● **Try it**: Starting at the line that contains "Task: Collapse the Terrain Result section" and ending at the final line of the entries below, write out each line exactly as it appears, but omit the pictures.

● **Records supplied**:
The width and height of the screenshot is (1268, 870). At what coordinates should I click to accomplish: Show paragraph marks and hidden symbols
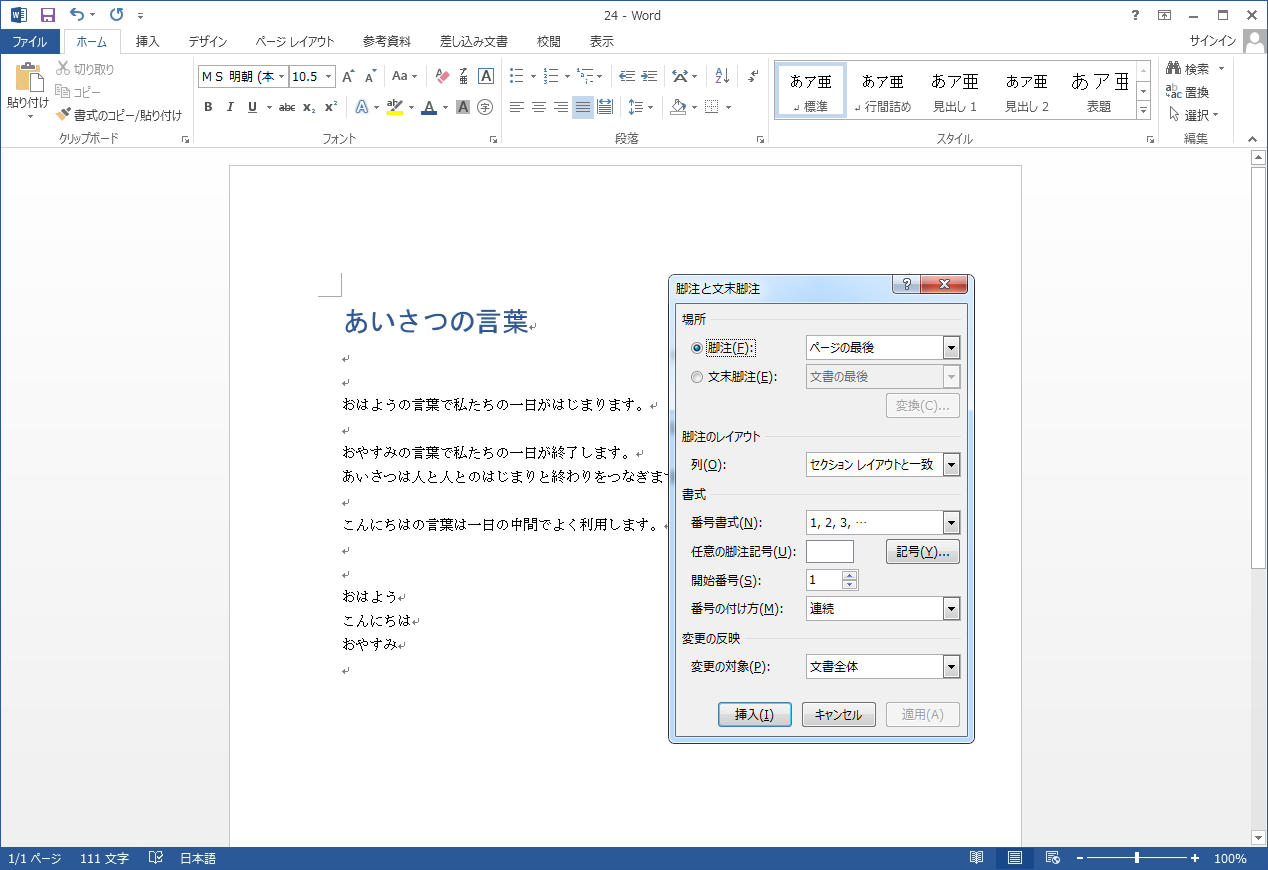coord(754,76)
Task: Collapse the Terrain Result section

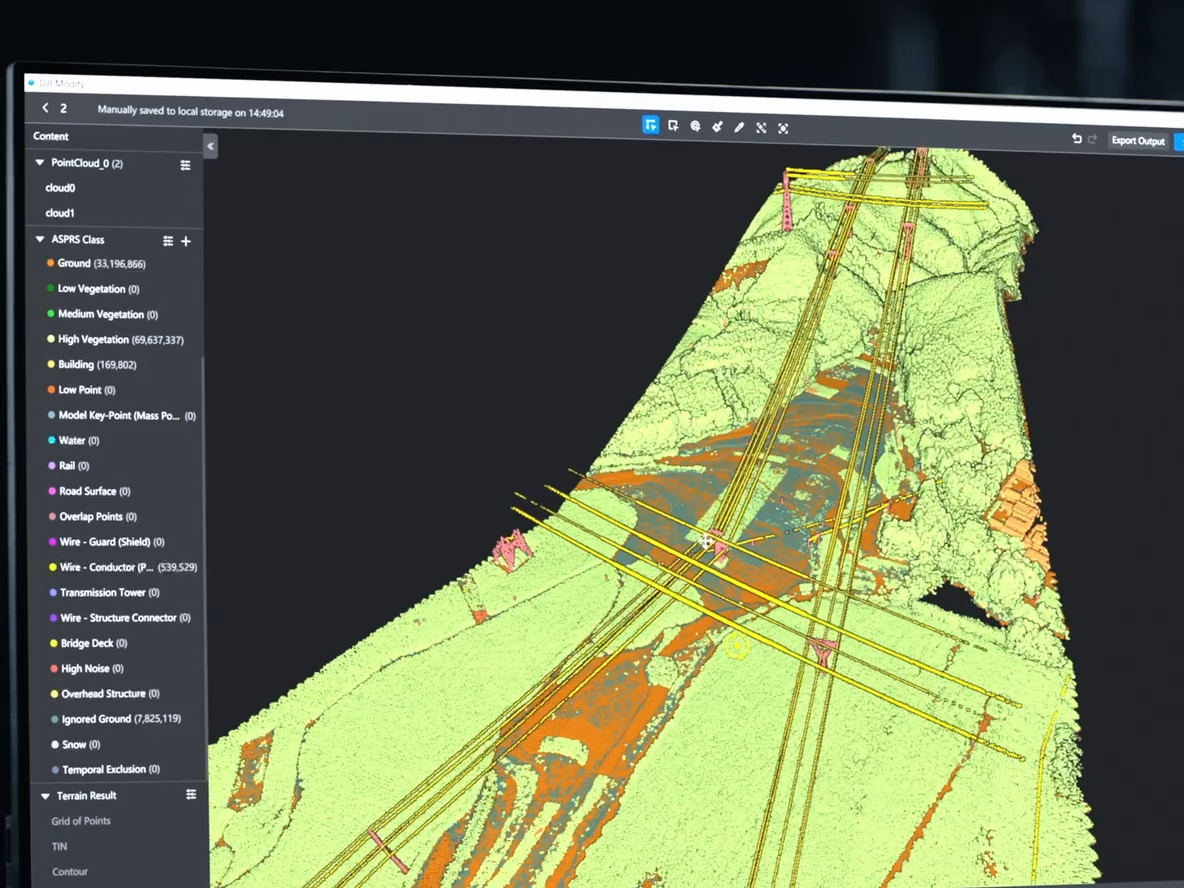Action: 45,796
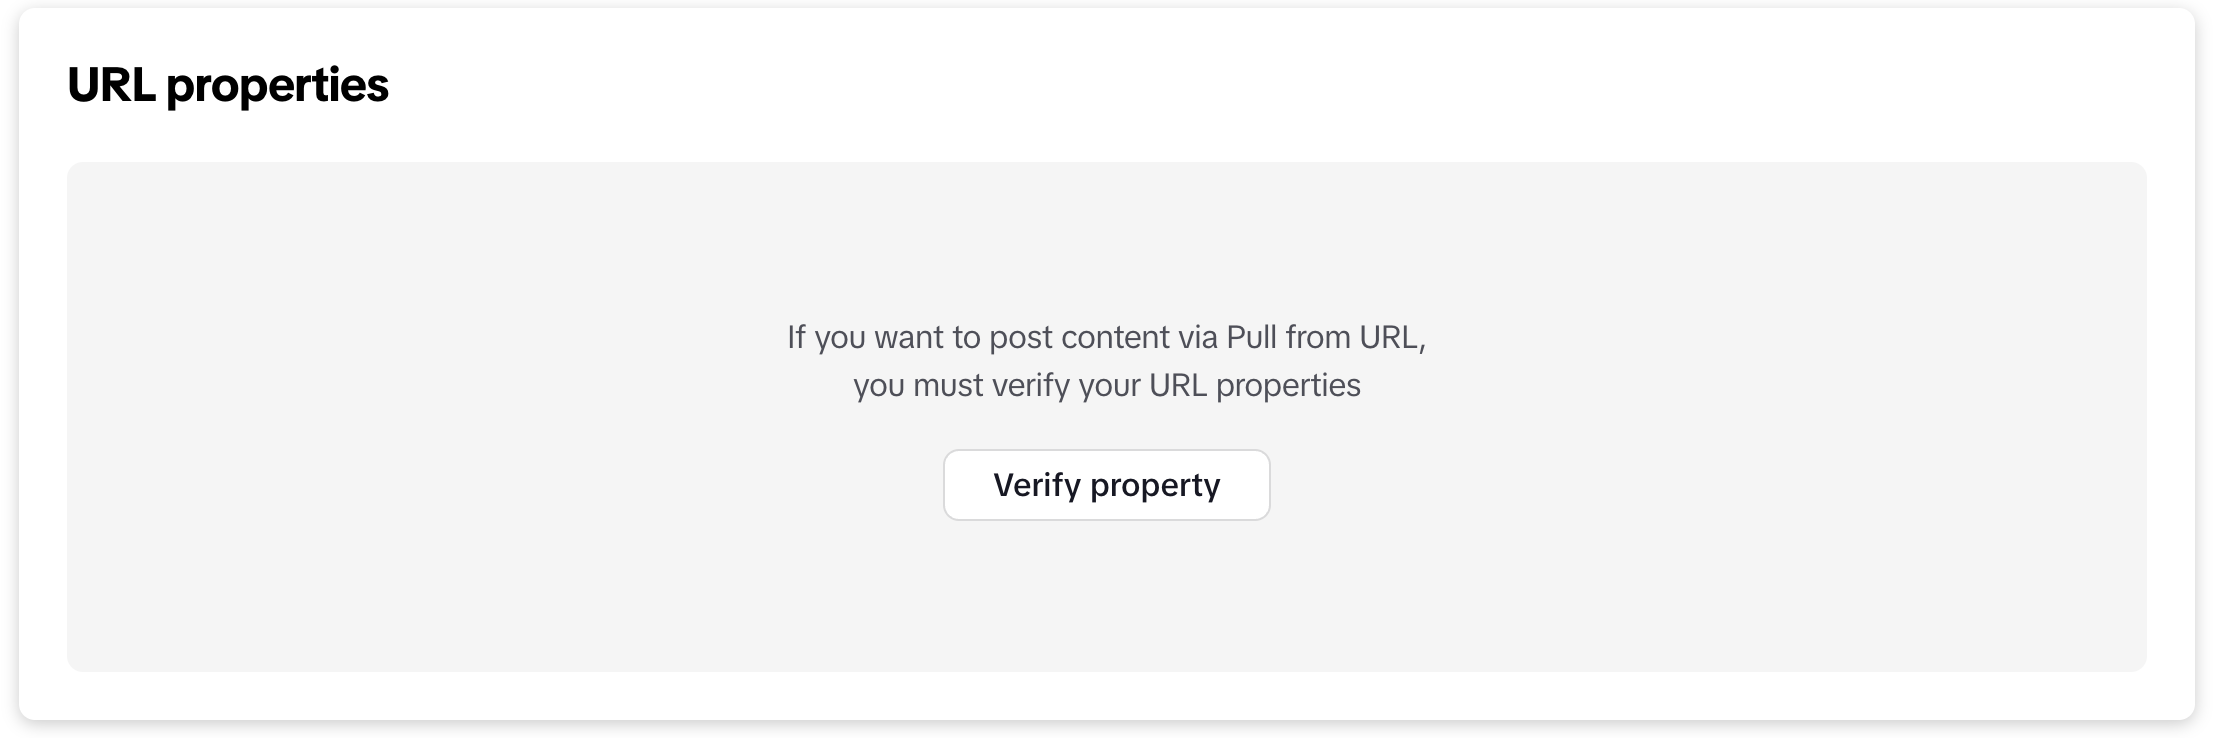
Task: Start verifying a URL property
Action: [x=1106, y=485]
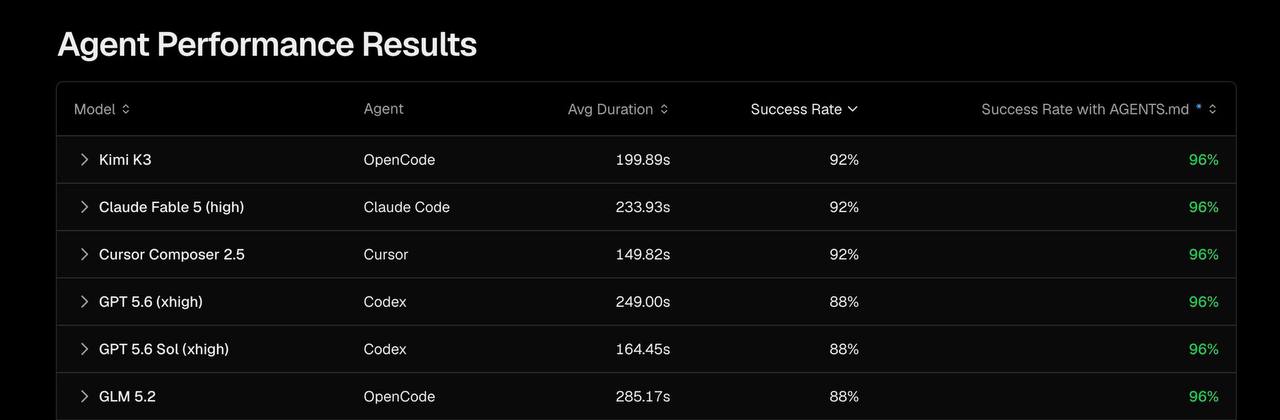Click the blue asterisk footnote marker
Image resolution: width=1280 pixels, height=420 pixels.
tap(1198, 107)
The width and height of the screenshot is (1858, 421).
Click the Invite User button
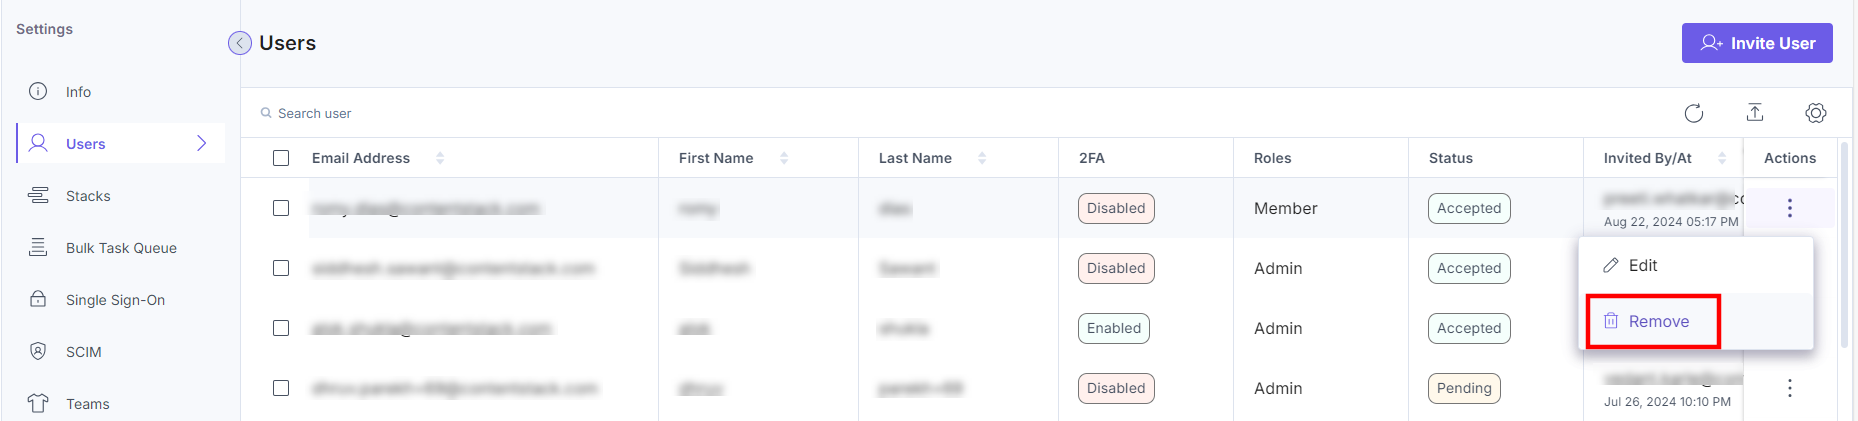click(x=1756, y=43)
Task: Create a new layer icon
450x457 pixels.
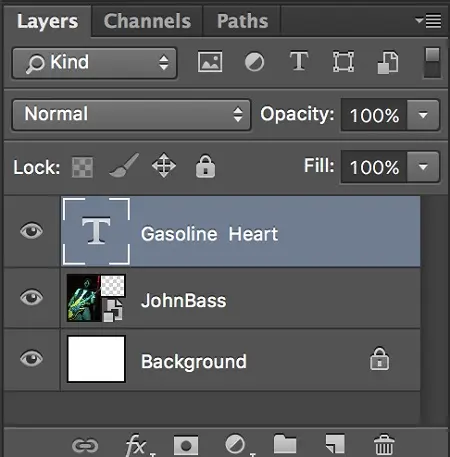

● **Result for this task**:
Task: Collapse the Terrain Result section

Action: 45,796
Task: Start verifying a URL property
Action: [x=1106, y=485]
Click the blue asterisk footnote marker
Image resolution: width=1280 pixels, height=420 pixels.
tap(1198, 107)
The width and height of the screenshot is (1858, 421).
Click the Invite User button
click(x=1756, y=43)
Task: Create a new layer icon
450x457 pixels.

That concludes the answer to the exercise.